EXERCISE
Please reproduce every line from the one containing "This screenshot has width=1454, height=845." down to the one containing "point(730,229)", both included, with the requests kept as they are, and shift each coordinate in the answers up by 134. Leave the pictures out of your answer.

EXCERPTED RECORDS
[BEGIN]

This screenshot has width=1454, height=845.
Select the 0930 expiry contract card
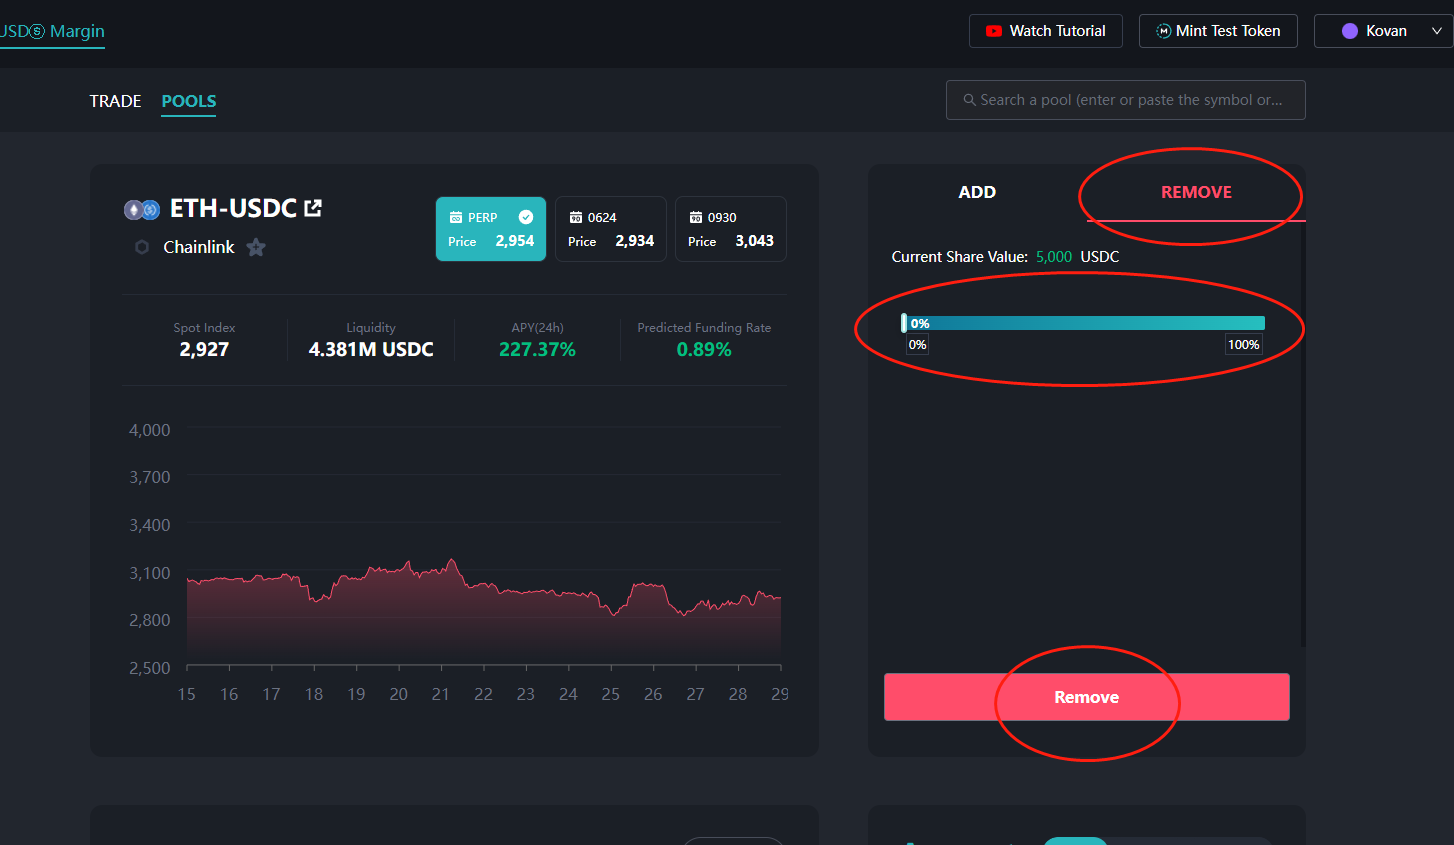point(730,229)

[END]
[BEGIN]

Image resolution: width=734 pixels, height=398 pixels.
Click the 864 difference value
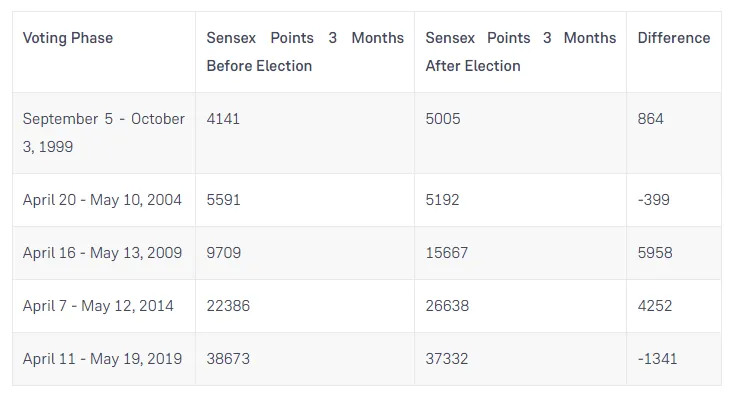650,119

[END]

FINISHED TASK
This screenshot has width=1454, height=845.
Select the 0930 expiry contract card
point(864,363)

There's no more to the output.